[파이썬] textblob n-그램 추출

TextBlob is a Python library that provides a simple and intuitive API for natural language processing tasks such as part-of-speech tagging, noun phrase extraction, sentiment analysis, and n-gram extraction.

In this blog post, we will focus on n-gram extraction using TextBlob in Python. N-grams are contiguous sequences of n tokens from a given text. They are widely used in text analysis, language modeling, and machine learning tasks.

Installing TextBlob

Before we start with n-gram extraction, let’s first install TextBlob. Open your terminal and run the following command:

pip install textblob

Tokenization with TextBlob

In order to extract n-grams from a text, we need to first tokenize the text into individual tokens. Tokenization is the process of splitting a text into meaningful units or tokens.

Let’s see how we can tokenize a sentence using TextBlob:

from textblob import TextBlob

sentence = "TextBlob is a great library for natural language processing"
blob = TextBlob(sentence)
tokens = blob.words

print(tokens)

Output:

['TextBlob', 'is', 'a', 'great', 'library', 'for', 'natural', 'language', 'processing']

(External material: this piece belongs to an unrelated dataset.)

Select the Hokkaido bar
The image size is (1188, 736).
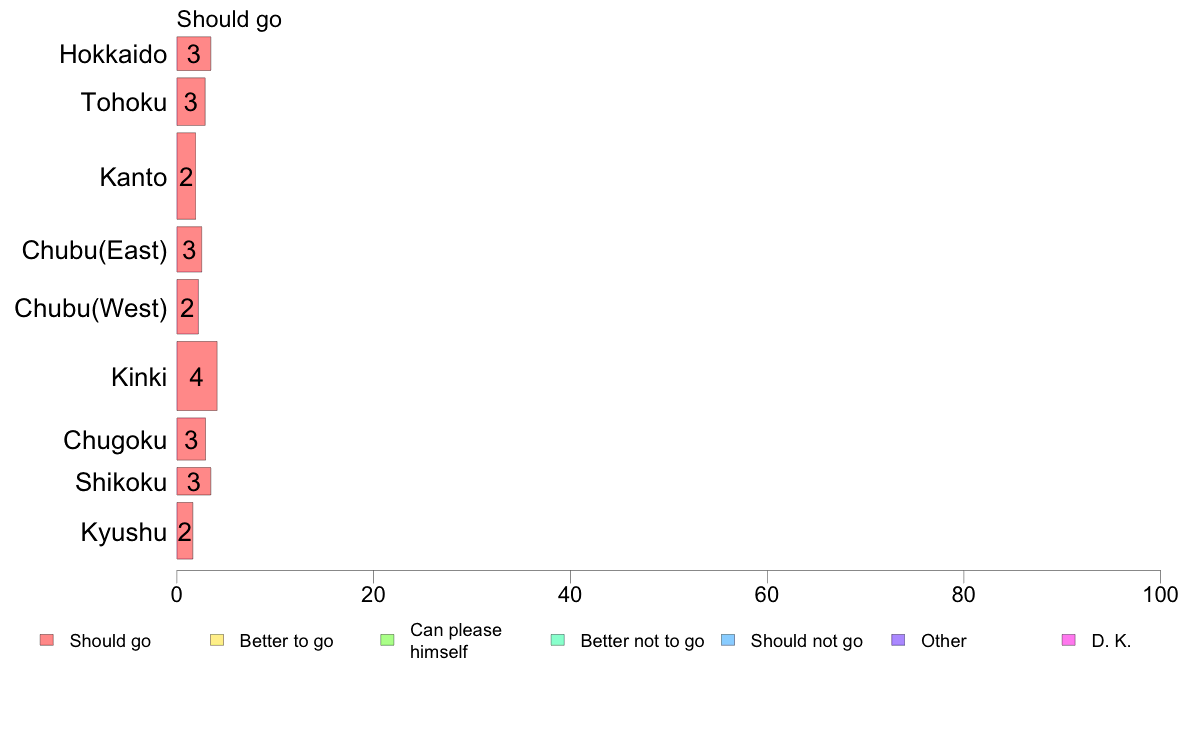coord(194,54)
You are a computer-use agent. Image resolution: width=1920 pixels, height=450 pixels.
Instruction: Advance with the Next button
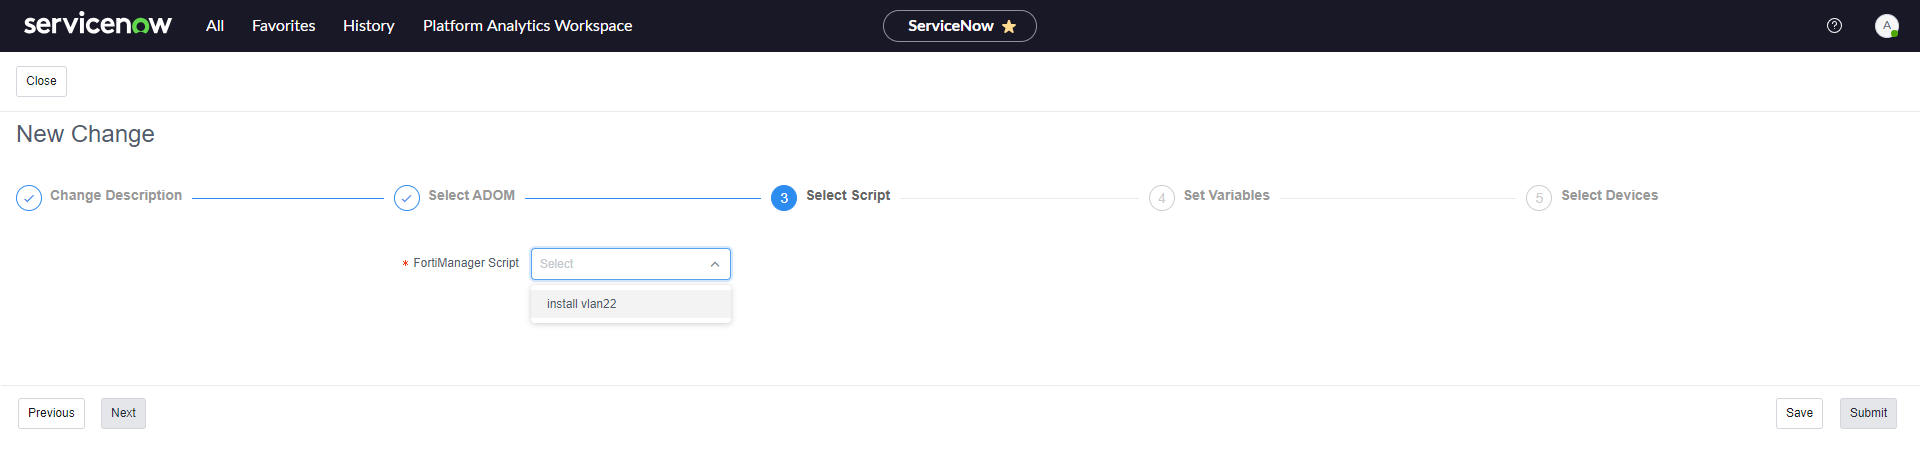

Extracting n-grams with TextBlob

TextBlob provides a simple method called ngrams to extract n-grams from a list of tokens. Let’s see an example of extracting bigrams (2-grams) from a sentence:

from textblob import TextBlob

sentence = "TextBlob is a great library for natural language processing"
blob = TextBlob(sentence)
bigrams = blob.ngrams(n=2)

print(bigrams)

Output:

[WordList(['TextBlob', 'is']), WordList(['is', 'a']), WordList(['a', 'great']), WordList(['great', 'library']), WordList(['library', 'for']), WordList(['for', 'natural']), WordList(['natural', 'language']), WordList(['language', 'processing'])]

As you can see, the ngrams method returns a list of WordLists, where each WordList represents an n-gram.

Conclusion

In this blog post, we have explored how to perform n-gram extraction using TextBlob in Python. N-grams are useful for various text analysis tasks, including language modeling, sentiment analysis, and machine translation. TextBlob provides a convenient and easy-to-use API for performing n-gram extraction, making it a valuable tool for natural language processing tasks.